Crispy Chilli Beef

Not a Chinese original, more a product of the takeaway I believe! Tasty though, and a family pleaser.
- 600g Striploin Steak, cut into thin strips
- 500g cornflour seasoned with salt and black pepper
- 4 cm piece of ginger, fine chopped
- 8 garlic cloves, fine chopped
- 6 fresh bird’s-eye chillies, deseeded and cut in rings
- 1 large handful of coriander, rough chopped
- 8 green onions, white part cut in 2cm pieces, green part 1cm chopped
- vegetable oil
The Marinade
- 2 tsp sesame oil
- 1 tsp large pinch of granulated sugar
- 1 tablespoon dark soy sauce
- 1 egg
The Sauce
- 1⁄2 tablespoon dark soy sauce
- 3 tablespoons tomato ketchup
- 6 tablespoons Chinkiang black rice vinegar
- 4 tablespoons honey
Cut beef into thin strips and place in marinade for 1 hour.
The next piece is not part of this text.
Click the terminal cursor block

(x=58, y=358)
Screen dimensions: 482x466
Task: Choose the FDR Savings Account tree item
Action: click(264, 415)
Meanwhile heat the oil in a wok to 180 degrees C. Place cornflour on a tray and coat beef completely removing excess and place on plate. Deep fry beef in small batches for 3 to 4 minutes. Remove to kitchen paper. Remove oil, clean wok, reheat with a small amount of oil. Fry the garlic, ginger, chilli, white part of green onion for 1 minute. Add sauce and let thicken. Add the beef back to wok and toss to coat all the beef. Garnish with coriander and serve with basmati rice.